The school typically celebrates Veterans Day with an in-person assembly, but when plans were altered this year due to the pandemic, the middle school's social studies department sought to honor veterans by partnering with the Honor Bus of Ashland County.
The charter, owned by Don Way of All-Ways Charter Bus, sends veterans to Washington D.C. twice a year, allowing them to view the memorials of some of the conflicts and wars in which they have served.
The social studies department set out to raise $255 -- the cost of sending one veteran on the trip -- but students contributed much more, according to Cassie Swanson, seventh grade social studies teacher at Mapleton Middle School.
"We were able to raise $1,530, which was enough for six veterans," she said.
She spent time in her classes talking to students about the Honor Bus trip. Ministry coordinator at Southview Grace Brethren Church, Elaine Hess shared a presentation, regarding the importance of the fundraiser with Mapleton teachers, who in turn relayed the information to the students.

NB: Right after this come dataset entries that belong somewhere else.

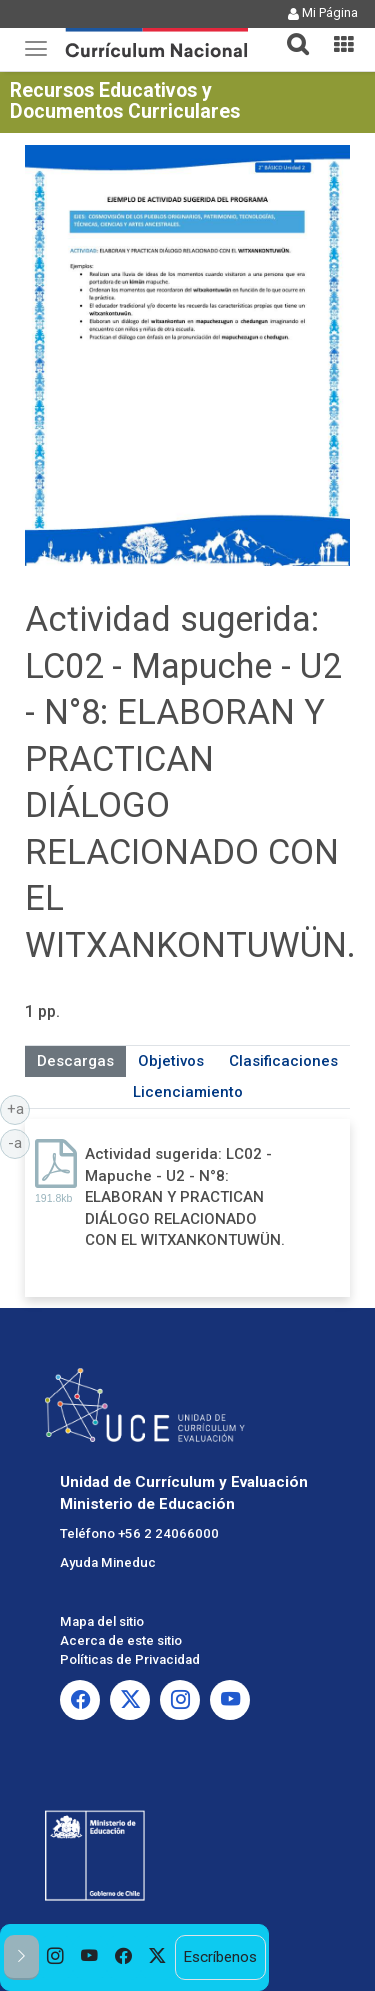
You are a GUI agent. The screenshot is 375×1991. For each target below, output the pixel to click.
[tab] (290, 32)
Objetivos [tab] (171, 1061)
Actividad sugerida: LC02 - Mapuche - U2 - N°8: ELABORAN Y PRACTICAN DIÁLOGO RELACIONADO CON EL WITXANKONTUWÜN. (185, 1197)
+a (19, 1108)
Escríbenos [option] (220, 1957)
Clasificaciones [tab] (283, 1061)
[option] (56, 1957)
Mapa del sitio (102, 1621)
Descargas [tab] (75, 1061)
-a (19, 1142)
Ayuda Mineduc (108, 1562)
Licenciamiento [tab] (188, 1092)
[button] (290, 32)
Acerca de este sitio (121, 1640)
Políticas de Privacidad (130, 1659)
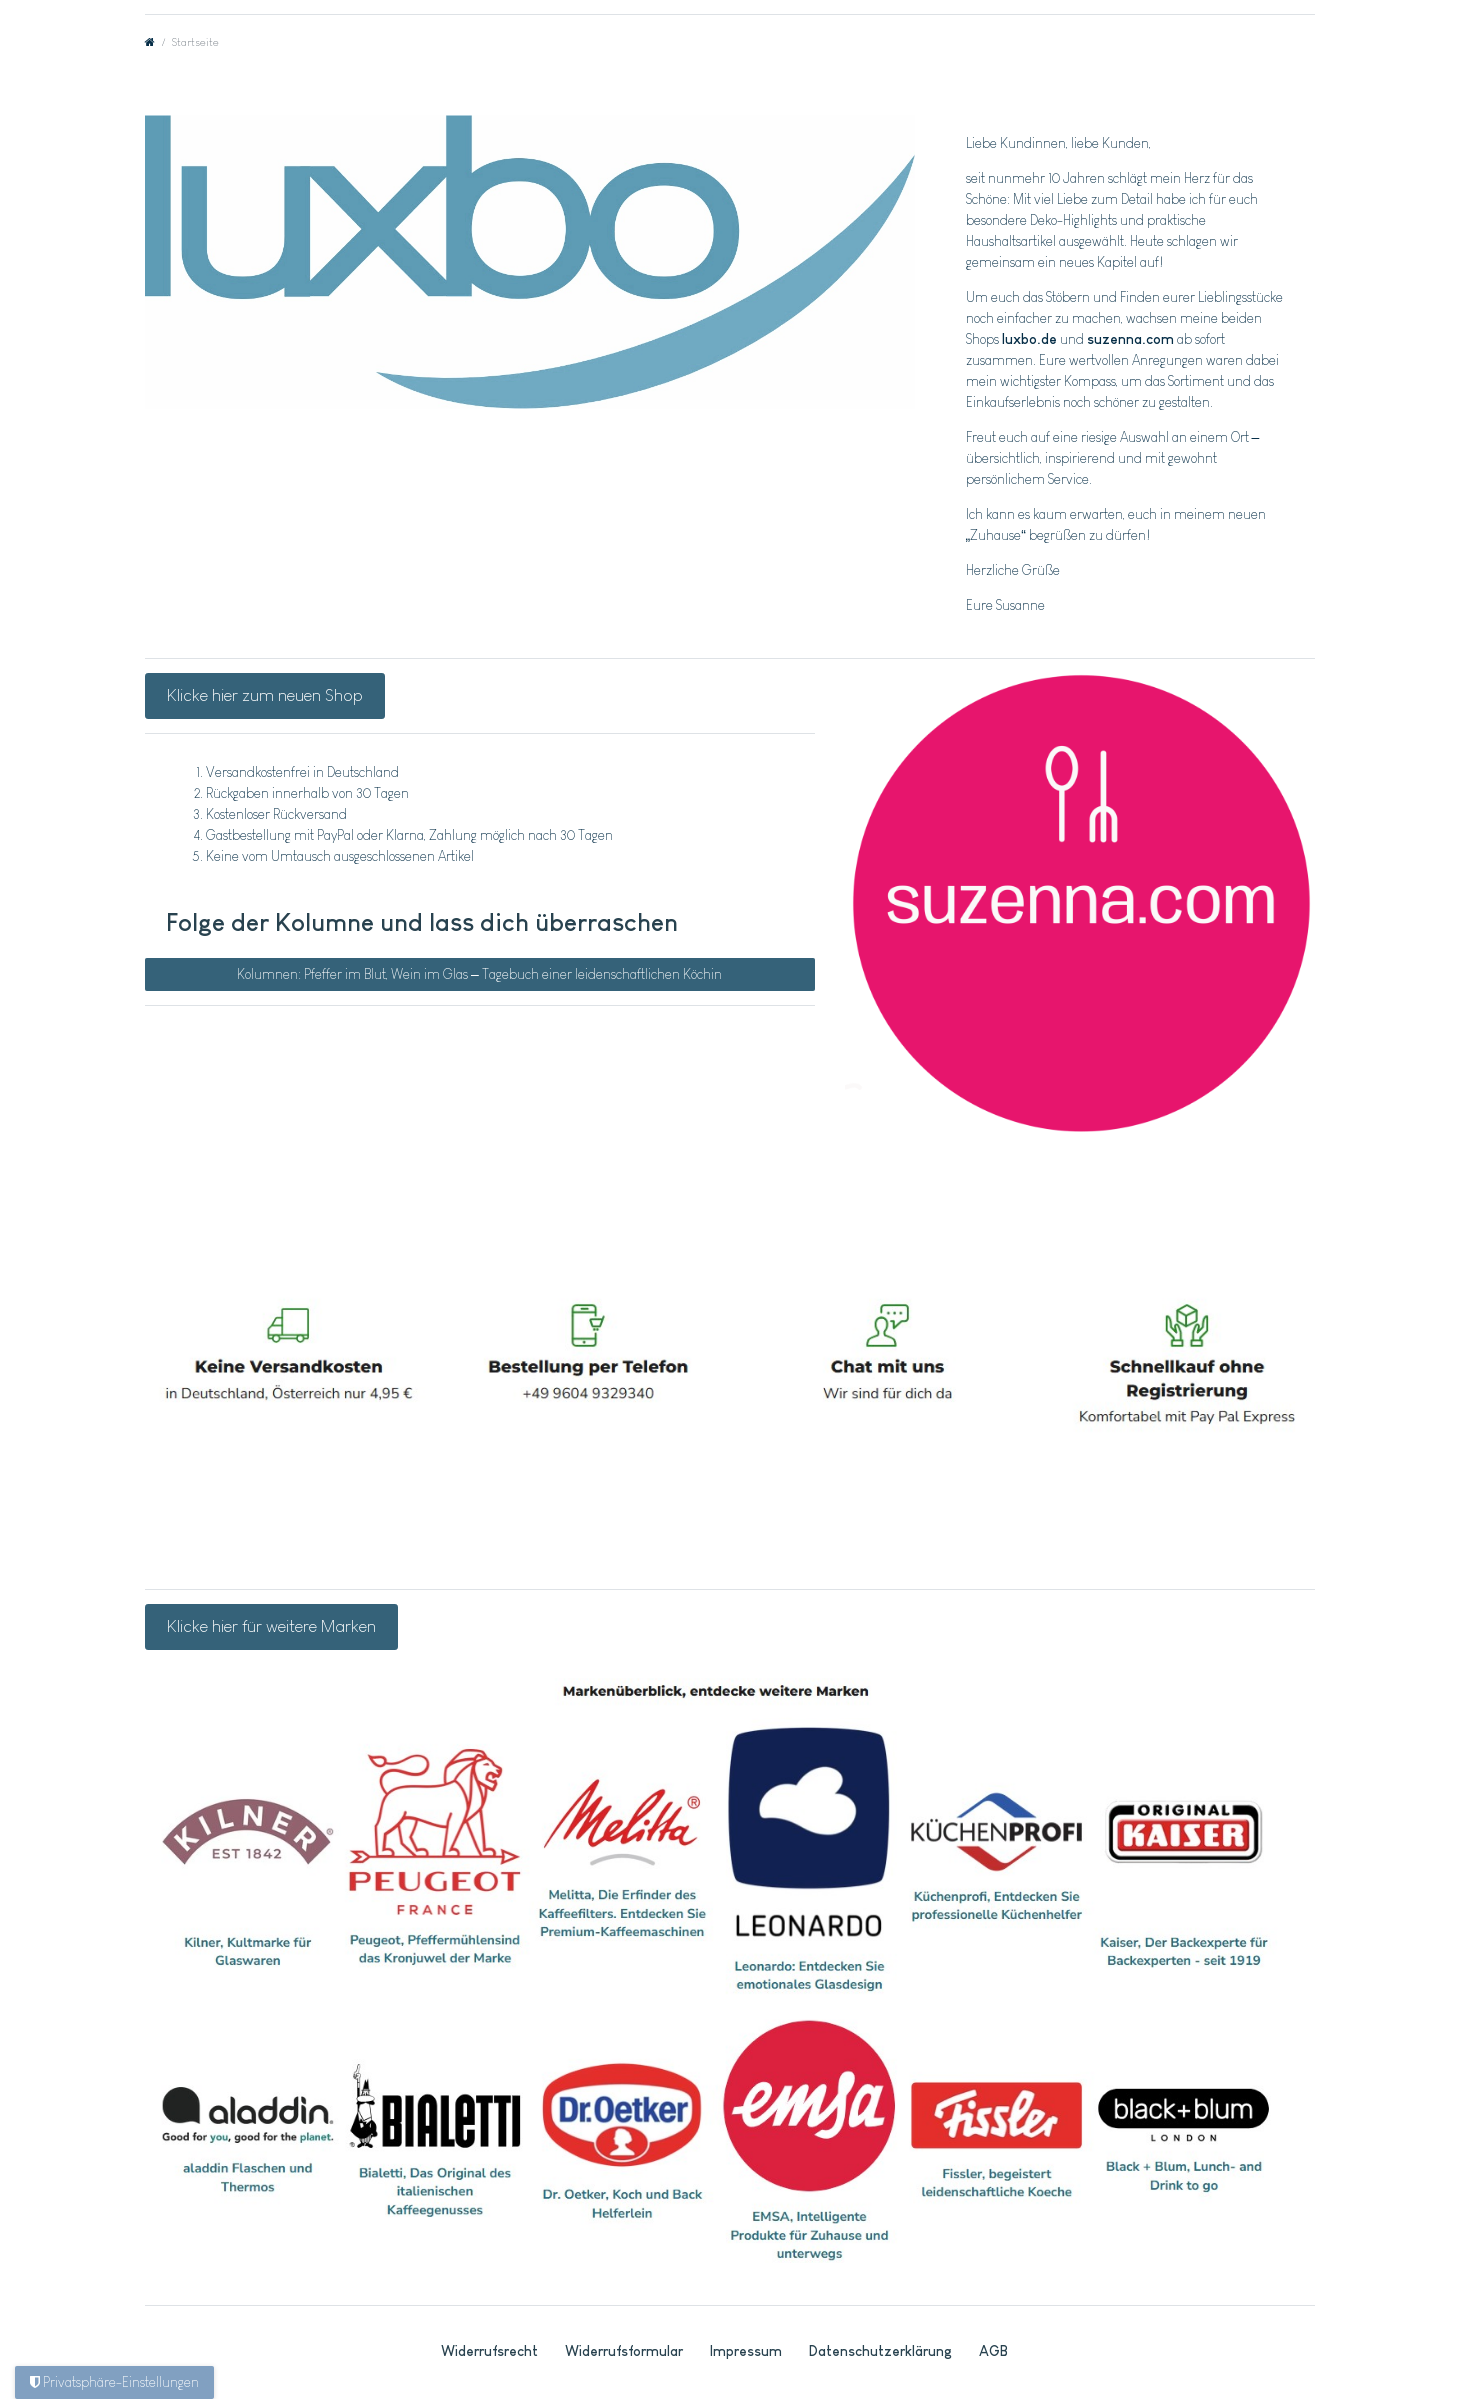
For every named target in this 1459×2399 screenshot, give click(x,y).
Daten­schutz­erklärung (880, 2351)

Hess has organized Honor Bus trips for years.
According to Swanson, the social studies department collected money for a week. During that time, Swanson was overwhelmed by the students' generosity.

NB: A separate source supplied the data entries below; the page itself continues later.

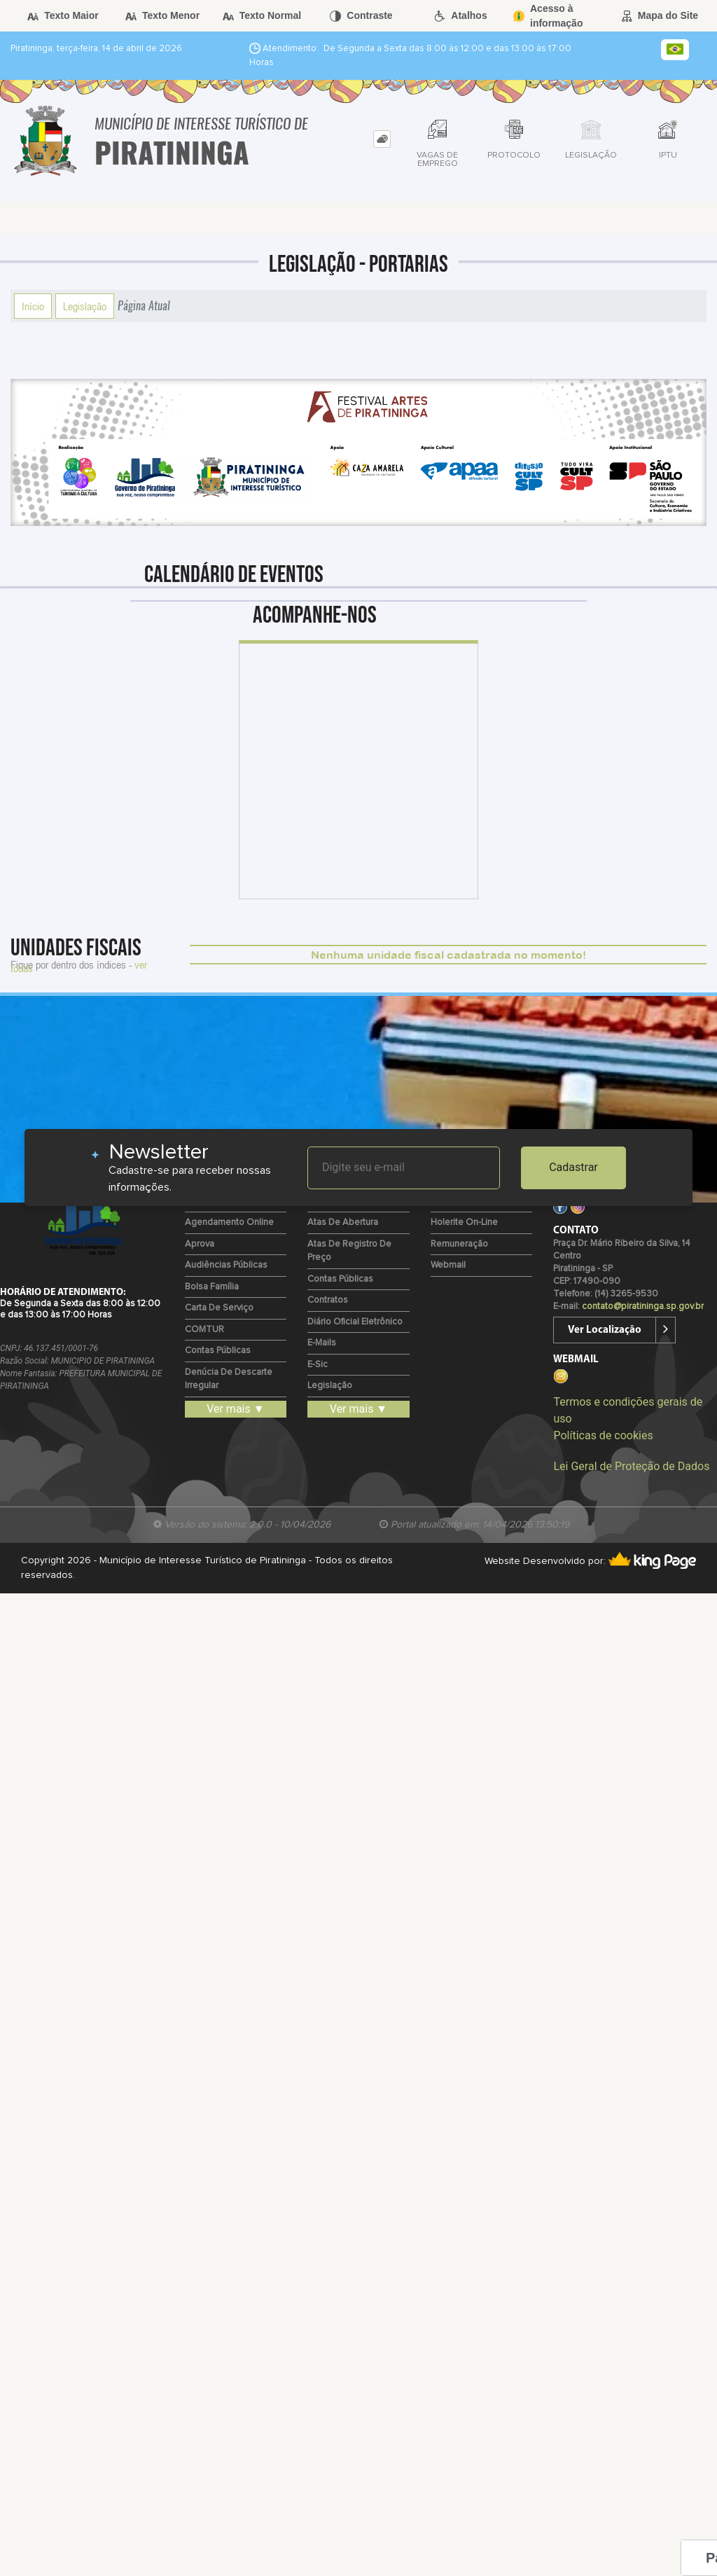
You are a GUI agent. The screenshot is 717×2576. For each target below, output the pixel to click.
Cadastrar (573, 1167)
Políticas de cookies (603, 1435)
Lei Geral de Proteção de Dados (631, 1466)
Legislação (84, 306)
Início (33, 306)
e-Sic (317, 1364)
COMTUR (204, 1329)
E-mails (321, 1343)
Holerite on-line (464, 1222)
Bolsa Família (212, 1287)
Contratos (327, 1300)
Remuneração (459, 1244)
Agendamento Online (229, 1222)
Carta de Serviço (219, 1308)
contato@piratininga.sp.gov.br (643, 1306)
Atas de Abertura (342, 1222)
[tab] (382, 139)
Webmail (448, 1265)
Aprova (199, 1244)
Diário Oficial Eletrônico (355, 1322)
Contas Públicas (218, 1350)
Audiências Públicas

“I think a lot of students asked their families to donate in honor of veterans in their own family," Swanson said. "Students did not receive any incentive. It was all by donation."

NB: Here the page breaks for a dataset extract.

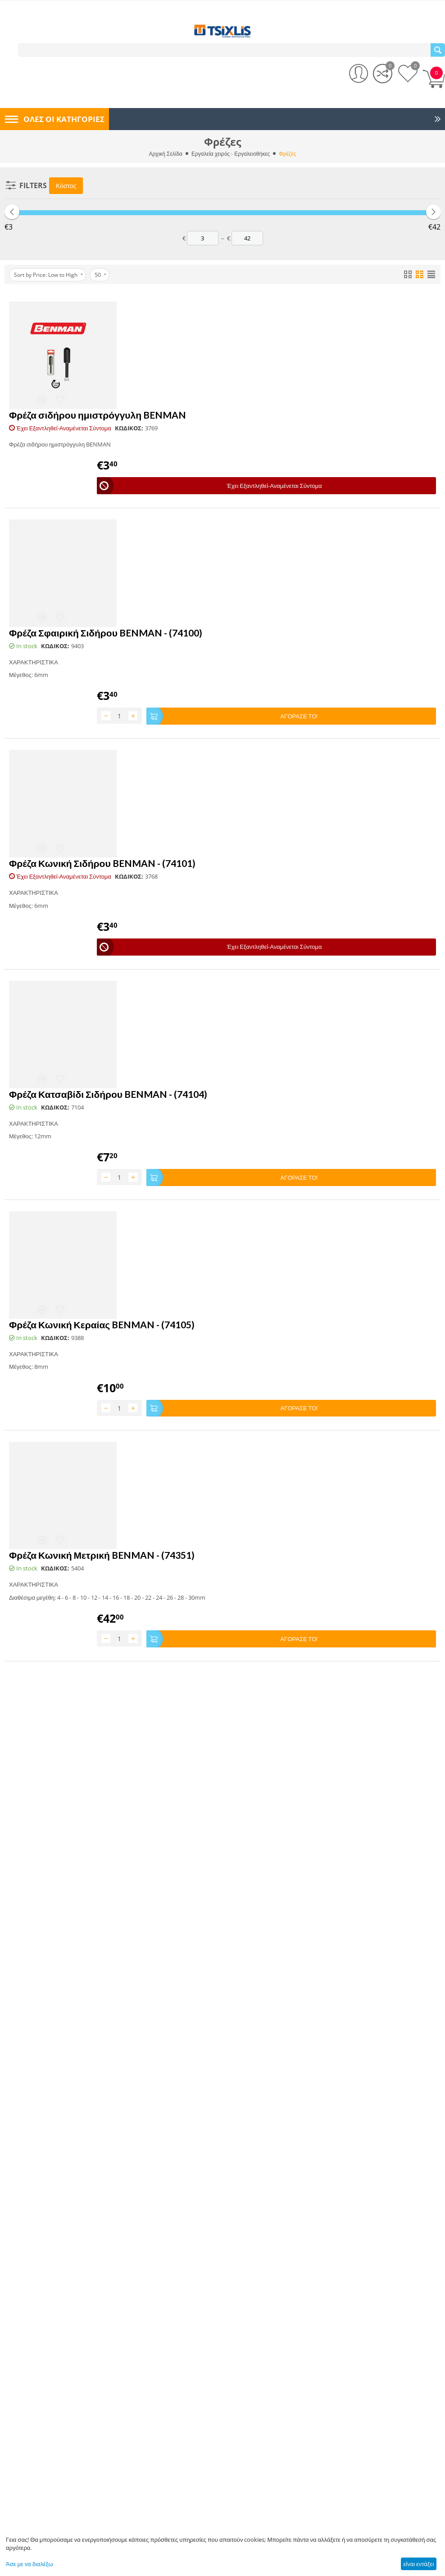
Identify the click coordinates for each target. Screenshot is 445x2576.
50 (100, 275)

Some students prompted their parents' businesses and employers to give, too. Kerr Trucking, Inc., Dine & Dash Mobile Kitchen, and Choice Plastic Machinery contributed to the total.
Students also wrote letters to the six chosen veterans as a way to honor them personally.
Because of the prodigious accomplishment, there is a desire to extend the fundraiser to include all of Mapleton Local Schools in 2021.
“Mapleton has a sense of community and family where everybody is stepping up and helping each other out," Swanson said. "Our students definitely embody that same ideal."